_About this exercise_
The full listing should be duplicated word for word.

_Provided records_
· · · ·
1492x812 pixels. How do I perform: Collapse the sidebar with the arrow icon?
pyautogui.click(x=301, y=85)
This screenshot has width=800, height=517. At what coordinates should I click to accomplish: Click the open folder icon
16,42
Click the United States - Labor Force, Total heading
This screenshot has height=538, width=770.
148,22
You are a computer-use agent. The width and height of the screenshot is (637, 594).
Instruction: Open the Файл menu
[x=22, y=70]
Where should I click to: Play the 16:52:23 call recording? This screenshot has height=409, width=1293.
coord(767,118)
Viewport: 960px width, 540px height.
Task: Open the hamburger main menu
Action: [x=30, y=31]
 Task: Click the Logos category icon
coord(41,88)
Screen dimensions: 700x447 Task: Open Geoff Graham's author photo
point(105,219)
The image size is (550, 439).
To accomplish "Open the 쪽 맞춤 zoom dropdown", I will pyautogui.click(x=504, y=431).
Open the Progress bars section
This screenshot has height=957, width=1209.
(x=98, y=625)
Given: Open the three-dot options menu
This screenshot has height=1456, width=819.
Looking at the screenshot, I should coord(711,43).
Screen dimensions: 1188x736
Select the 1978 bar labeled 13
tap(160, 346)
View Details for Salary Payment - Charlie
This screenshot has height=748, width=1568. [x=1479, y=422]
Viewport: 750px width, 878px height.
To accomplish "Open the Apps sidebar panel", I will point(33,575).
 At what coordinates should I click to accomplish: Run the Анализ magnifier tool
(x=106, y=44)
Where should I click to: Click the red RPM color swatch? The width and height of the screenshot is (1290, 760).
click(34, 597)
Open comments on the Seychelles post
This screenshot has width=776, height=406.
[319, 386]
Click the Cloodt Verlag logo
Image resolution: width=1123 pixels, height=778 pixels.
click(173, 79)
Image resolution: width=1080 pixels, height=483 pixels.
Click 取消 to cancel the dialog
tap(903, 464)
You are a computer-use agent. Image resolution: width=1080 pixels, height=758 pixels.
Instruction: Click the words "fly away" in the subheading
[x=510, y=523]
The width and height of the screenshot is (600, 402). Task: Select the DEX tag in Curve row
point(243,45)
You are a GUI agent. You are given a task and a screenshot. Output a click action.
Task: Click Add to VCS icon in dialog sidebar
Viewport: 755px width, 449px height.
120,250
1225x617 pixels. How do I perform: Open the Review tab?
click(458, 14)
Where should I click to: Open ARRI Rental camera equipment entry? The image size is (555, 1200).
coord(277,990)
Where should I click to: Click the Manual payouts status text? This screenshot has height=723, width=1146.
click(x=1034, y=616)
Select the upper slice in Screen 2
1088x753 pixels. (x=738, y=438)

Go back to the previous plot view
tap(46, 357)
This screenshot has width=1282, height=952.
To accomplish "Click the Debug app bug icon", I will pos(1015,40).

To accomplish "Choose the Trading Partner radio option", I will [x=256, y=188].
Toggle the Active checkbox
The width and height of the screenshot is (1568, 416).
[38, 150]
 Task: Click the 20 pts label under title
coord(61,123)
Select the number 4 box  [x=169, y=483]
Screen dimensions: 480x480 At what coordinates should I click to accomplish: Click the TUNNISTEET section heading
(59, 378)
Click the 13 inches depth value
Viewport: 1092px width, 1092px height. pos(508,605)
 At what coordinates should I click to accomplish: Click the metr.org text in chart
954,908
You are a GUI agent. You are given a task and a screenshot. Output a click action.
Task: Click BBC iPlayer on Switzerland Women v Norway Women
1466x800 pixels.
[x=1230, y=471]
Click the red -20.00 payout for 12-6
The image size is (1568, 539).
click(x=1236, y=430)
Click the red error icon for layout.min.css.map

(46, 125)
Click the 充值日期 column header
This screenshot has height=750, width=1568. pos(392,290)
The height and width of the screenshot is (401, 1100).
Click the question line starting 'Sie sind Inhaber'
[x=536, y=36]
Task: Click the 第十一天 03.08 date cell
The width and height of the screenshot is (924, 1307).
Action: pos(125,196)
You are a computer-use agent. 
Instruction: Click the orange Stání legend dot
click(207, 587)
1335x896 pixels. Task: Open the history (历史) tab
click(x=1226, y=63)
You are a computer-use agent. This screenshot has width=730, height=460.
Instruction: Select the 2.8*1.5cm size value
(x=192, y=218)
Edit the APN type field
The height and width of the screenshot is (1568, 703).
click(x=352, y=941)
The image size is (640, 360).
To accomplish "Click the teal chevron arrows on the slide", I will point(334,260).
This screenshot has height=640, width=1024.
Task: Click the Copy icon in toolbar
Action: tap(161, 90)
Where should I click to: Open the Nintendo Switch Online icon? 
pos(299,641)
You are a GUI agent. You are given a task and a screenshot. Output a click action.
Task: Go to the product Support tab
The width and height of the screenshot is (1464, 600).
· · · ·
_Answer section_
1492x812 pixels. How do I perform: Collapse the sidebar with the arrow icon?
pyautogui.click(x=301, y=85)
This screenshot has width=800, height=517. At what coordinates should I click to accomplish: Click the open folder icon
16,42
Click the United States - Labor Force, Total heading
This screenshot has height=538, width=770.
148,22
You are a computer-use agent. The width and height of the screenshot is (637, 594).
Instruction: Open the Файл menu
[x=22, y=70]
Where should I click to: Play the 16:52:23 call recording? This screenshot has height=409, width=1293.
coord(767,118)
Viewport: 960px width, 540px height.
Task: Open the hamburger main menu
Action: [x=30, y=31]
 Task: Click the Logos category icon
coord(41,88)
Screen dimensions: 700x447 Task: Open Geoff Graham's author photo
point(105,219)
The image size is (550, 439).
To accomplish "Open the 쪽 맞춤 zoom dropdown", I will pyautogui.click(x=504, y=431).
Open the Progress bars section
This screenshot has height=957, width=1209.
(x=98, y=625)
Given: Open the three-dot options menu
This screenshot has height=1456, width=819.
Looking at the screenshot, I should coord(711,43).
Screen dimensions: 1188x736
Select the 1978 bar labeled 13
tap(160, 346)
View Details for Salary Payment - Charlie
This screenshot has height=748, width=1568. [x=1479, y=422]
Viewport: 750px width, 878px height.
To accomplish "Open the Apps sidebar panel", I will point(33,575).
 At what coordinates should I click to accomplish: Run the Анализ magnifier tool
(x=106, y=44)
Where should I click to: Click the red RPM color swatch? The width and height of the screenshot is (1290, 760).
click(34, 597)
Open comments on the Seychelles post
This screenshot has width=776, height=406.
[319, 386]
Click the Cloodt Verlag logo
Image resolution: width=1123 pixels, height=778 pixels.
click(173, 79)
Image resolution: width=1080 pixels, height=483 pixels.
Click 取消 to cancel the dialog
tap(903, 464)
You are a computer-use agent. Image resolution: width=1080 pixels, height=758 pixels.
Instruction: Click the words "fly away" in the subheading
[x=510, y=523]
The width and height of the screenshot is (600, 402). Task: Select the DEX tag in Curve row
point(243,45)
You are a GUI agent. You are given a task and a screenshot. Output a click action.
Task: Click Add to VCS icon in dialog sidebar
Viewport: 755px width, 449px height.
120,250
1225x617 pixels. How do I perform: Open the Review tab?
click(458, 14)
Where should I click to: Open ARRI Rental camera equipment entry? The image size is (555, 1200).
coord(277,990)
Where should I click to: Click the Manual payouts status text? This screenshot has height=723, width=1146.
click(x=1034, y=616)
Select the upper slice in Screen 2
1088x753 pixels. (x=738, y=438)

Go back to the previous plot view
tap(46, 357)
This screenshot has width=1282, height=952.
To accomplish "Click the Debug app bug icon", I will pos(1015,40).

To accomplish "Choose the Trading Partner radio option", I will [x=256, y=188].
Toggle the Active checkbox
The width and height of the screenshot is (1568, 416).
[38, 150]
 Task: Click the 20 pts label under title
coord(61,123)
Select the number 4 box  [x=169, y=483]
Screen dimensions: 480x480 At what coordinates should I click to accomplish: Click the TUNNISTEET section heading
(59, 378)
Click the 13 inches depth value
Viewport: 1092px width, 1092px height. pos(508,605)
 At what coordinates should I click to accomplish: Click the metr.org text in chart
954,908
You are a GUI agent. You are given a task and a screenshot. Output a click action.
Task: Click BBC iPlayer on Switzerland Women v Norway Women
1466x800 pixels.
[x=1230, y=471]
Click the red -20.00 payout for 12-6
The image size is (1568, 539).
click(x=1236, y=430)
Click the red error icon for layout.min.css.map

(46, 125)
Click the 充值日期 column header
This screenshot has height=750, width=1568. pos(392,290)
The height and width of the screenshot is (401, 1100).
Click the question line starting 'Sie sind Inhaber'
[x=536, y=36]
Task: Click the 第十一天 03.08 date cell
The width and height of the screenshot is (924, 1307).
Action: pos(125,196)
You are a computer-use agent. 
Instruction: Click the orange Stání legend dot
click(207, 587)
1335x896 pixels. Task: Open the history (历史) tab
click(x=1226, y=63)
You are a computer-use agent. This screenshot has width=730, height=460.
Instruction: Select the 2.8*1.5cm size value
(x=192, y=218)
Edit the APN type field
The height and width of the screenshot is (1568, 703).
click(x=352, y=941)
The image size is (640, 360).
To accomplish "Click the teal chevron arrows on the slide", I will point(334,260).
This screenshot has height=640, width=1024.
Task: Click the Copy icon in toolbar
Action: tap(161, 90)
Where should I click to: Open the Nintendo Switch Online icon? 
pos(299,641)
You are a GUI agent. You are given a task and a screenshot. Output a click action.
Task: Go to the product Support tab
The width and height of the screenshot is (1464, 600).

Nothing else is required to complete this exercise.